A GitHub issue titled "Please Do Not Vibe Fuck Up This Software" hit the top of Hacker News this weekend with 431 points and 385 comments. It's about rsync. The body of the issue is a single screenshot of a Mastodon post.
There's some interesting stuff we can talk about re Rsync itself, but more interesting is that this is representative about how open source maintainers are treated, how quickly people jump to conclusions, and a huge pro-AI vs anti-AI split forming.
Broadly, people fall into one of:
- The vehemently anti-AI crowd who very quickly jump on narrative of "old piece of software has commits by Claude Code and now has bugs". This is great fuel for their anti-AI campaign so they pile on.
- The people who have actually tried to build and maintain open source software, or know people who have.
You don't have to pick a tribe of course! There is room for subtlety in between if you want. Some facts:
- Andrew "Tridge" Tridgell is actually an engineer — the co-creator of rsync (algorithm in ANU Technical Report TR-CS-96-05), the creator of Samba, winner of the 2005 FSF Award for the Advancement of Free Software, and a recipient of the Medal of the Order of Australia. He's probably earned the benefit of the doubt as someone who knows how to build and maintain open source software.
- He handed the reins to Wayne Davison around 2002. In April 2024, Davison announced he was stepping back — "Because various life events have been monopolizing my time, I reached out to Tridge (the original author) and he has graciously agreed to get back into rsync work" — and Tridge returned as the active maintainer. LWN covered it.
- Activity has increased. The test suite got rewritten from 45 shell
.testfiles to 95 Python_test.pyfiles via PR #903 in May 2026. In the last 12 months, 110 of ~130 commits are by Tridge; many carry aCo-Authored-By: Claudetrailer. - This is not a slew of new features — everyone seems to agree rsync is basically "done." But with an increase in externally-reported security vulnerabilities, it's not as simple as "leave good enough alone." The 3.4.x train is entirely security patches: six CVEs in January 2025 (including CVE-2024-12084, a heap buffer overflow scoring CVSS 9.8) and six more in May 2026, one of them (CVE-2026-43619) found by Tridge himself during a follow-on audit.
So, is rsync slop now?
It's kind of hard to prove the exact cause and effect chains between AI and some bugs in an old library. Yes, the maintainer has been using Claude; yes there have been more CVEs from people finding security issues in rsync, which create the need for more activity.

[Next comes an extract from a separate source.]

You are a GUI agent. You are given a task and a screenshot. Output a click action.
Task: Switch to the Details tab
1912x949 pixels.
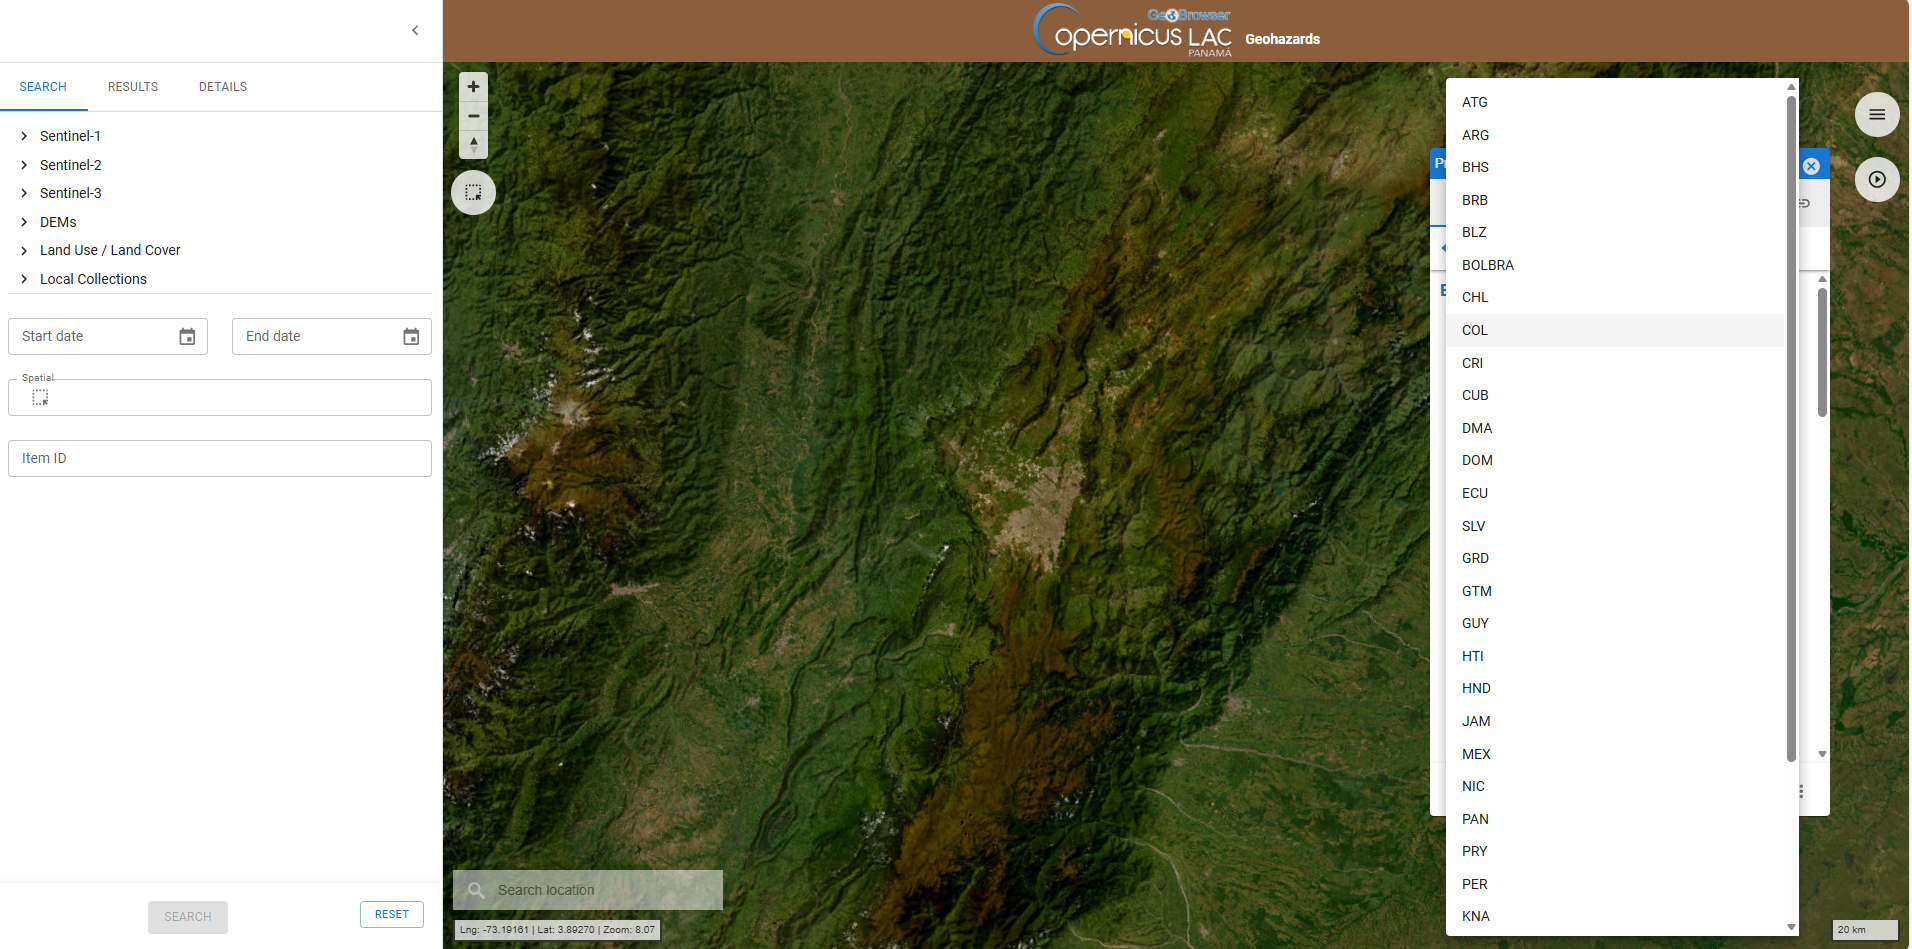(223, 87)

From a look at the commit history, it looks broadly reasonable to me. The tests were rewritten from shell scripts to Python, but that doesn't seem to have been the cause of bugs slipping through. Even though there are more commits recently, it doesn't seem to be random feature development; most changes are in reaction to specific bugs or security issues.
The maintainer is still actively adding commits and ignoring all the issue hate, which seems sensible so he probably doesn't need anyone to come to his defence, but that takes us to...
How to be a good open source citizen
It really sucks to be an open source maintainer today. Your repositories are under a constant barrage of drive-by PRs, 5000 word issues generated by an agent on autopilot, and people are not only demanding fixes and features, but also telling you what tools you should and shouldn't be using to make those fixes.
Here are some things you can do to help (or at least not cause harm) to the open source world
- Before doing some action like opening a PR or an issue, ask yourself 'is this likely to be hurtful, annoying, or in any way taken badly by the maintainer?'. If the answer is yes, then consider not doing that thing.
- Before opening an issue, ask yourself if the issue is helpful to the maintainer or the project, or if it's just something you need to vent about
- Before responding to an issue, ask yourself if you're just adding noise that someone has to read to try figure out if there's something important in it or if you're helping
- If other people have already opened a similar issue, PR, or made a similar comment, then just add a thumbs up to that one instead of creating more work
You don't have to treat open source maintainers as gods (though some might like it). Often projects have problems, problems get noticed by the community and changes or forks are made. It's fine to voice concerns, fine to be critical, and maybe even fine to be angry when Someone Is Wrong On The Internet, but it doesn't hurt to be respectful and to be hyperaware that everyone is dealing with too much input right now so adding more is often not helpful.
Maybe go hug an open source maintainer.